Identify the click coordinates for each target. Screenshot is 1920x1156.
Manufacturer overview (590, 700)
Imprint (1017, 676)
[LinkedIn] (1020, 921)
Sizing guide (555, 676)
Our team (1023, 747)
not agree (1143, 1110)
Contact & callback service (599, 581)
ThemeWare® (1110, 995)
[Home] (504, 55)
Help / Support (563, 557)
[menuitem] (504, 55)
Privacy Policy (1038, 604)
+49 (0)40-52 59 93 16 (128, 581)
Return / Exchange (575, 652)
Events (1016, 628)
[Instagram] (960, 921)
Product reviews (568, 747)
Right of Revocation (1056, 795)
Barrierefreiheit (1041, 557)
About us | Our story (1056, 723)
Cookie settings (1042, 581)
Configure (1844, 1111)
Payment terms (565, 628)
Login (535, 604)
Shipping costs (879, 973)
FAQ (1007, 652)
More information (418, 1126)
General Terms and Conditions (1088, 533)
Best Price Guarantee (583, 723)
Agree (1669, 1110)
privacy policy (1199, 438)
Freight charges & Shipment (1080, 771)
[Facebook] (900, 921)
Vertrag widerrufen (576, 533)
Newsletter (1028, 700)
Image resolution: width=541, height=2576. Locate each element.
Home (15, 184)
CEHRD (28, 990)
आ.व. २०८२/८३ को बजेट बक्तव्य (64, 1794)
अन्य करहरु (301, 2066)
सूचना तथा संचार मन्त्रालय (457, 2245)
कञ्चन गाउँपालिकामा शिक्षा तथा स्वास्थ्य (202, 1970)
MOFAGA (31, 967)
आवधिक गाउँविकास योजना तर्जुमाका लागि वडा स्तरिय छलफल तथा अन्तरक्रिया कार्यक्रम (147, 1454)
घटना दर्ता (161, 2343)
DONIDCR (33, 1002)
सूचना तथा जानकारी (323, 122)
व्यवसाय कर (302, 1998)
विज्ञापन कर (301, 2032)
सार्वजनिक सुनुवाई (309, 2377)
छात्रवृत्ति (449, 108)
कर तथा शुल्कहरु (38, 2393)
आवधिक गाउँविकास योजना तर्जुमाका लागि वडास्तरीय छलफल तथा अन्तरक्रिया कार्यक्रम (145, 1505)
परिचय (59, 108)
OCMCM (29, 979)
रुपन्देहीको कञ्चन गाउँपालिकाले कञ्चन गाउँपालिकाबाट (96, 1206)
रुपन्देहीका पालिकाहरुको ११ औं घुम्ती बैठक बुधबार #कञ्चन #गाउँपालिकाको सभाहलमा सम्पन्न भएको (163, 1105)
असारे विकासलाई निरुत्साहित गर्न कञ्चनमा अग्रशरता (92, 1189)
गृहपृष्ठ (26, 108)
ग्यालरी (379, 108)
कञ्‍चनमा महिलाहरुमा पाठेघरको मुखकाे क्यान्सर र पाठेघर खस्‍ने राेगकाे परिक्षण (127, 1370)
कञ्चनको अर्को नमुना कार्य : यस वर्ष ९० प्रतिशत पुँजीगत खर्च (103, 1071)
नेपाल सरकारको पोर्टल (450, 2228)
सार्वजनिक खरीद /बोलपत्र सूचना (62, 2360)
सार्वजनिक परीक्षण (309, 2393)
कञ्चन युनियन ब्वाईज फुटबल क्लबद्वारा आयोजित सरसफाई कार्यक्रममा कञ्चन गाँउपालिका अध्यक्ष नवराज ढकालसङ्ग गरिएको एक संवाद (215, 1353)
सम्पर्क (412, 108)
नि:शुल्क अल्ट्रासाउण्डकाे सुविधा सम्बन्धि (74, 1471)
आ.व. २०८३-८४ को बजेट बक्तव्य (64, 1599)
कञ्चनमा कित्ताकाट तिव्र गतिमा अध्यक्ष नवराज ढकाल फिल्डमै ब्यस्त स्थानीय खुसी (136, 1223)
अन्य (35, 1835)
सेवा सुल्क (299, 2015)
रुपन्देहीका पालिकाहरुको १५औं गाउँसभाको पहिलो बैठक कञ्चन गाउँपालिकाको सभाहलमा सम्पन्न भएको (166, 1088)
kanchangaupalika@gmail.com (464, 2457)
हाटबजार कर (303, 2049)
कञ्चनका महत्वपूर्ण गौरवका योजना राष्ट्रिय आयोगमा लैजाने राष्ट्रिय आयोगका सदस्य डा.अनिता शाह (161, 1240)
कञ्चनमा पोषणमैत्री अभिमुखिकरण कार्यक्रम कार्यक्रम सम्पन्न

* * * * *

> [AIM OF THE EXERCISE]: Only the lines from the beginning of the material above through the line with "FAQ (1007, 652)" are wanted; extract them exactly.

> [FINISHED EXERCISE]:
Identify the click coordinates for each target. Screenshot is 1920x1156.
Manufacturer overview (590, 700)
Imprint (1017, 676)
[LinkedIn] (1020, 921)
Sizing guide (555, 676)
Our team (1023, 747)
not agree (1143, 1110)
Contact & callback service (599, 581)
ThemeWare® (1110, 995)
[Home] (504, 55)
Help / Support (563, 557)
[menuitem] (504, 55)
Privacy Policy (1038, 604)
+49 (0)40-52 59 93 16 (128, 581)
Return / Exchange (575, 652)
Events (1016, 628)
[Instagram] (960, 921)
Product reviews (568, 747)
Right of Revocation (1056, 795)
Barrierefreiheit (1041, 557)
About us | Our story (1056, 723)
Cookie settings (1042, 581)
Configure (1844, 1111)
Payment terms (565, 628)
Login (535, 604)
Shipping costs (879, 973)
FAQ (1007, 652)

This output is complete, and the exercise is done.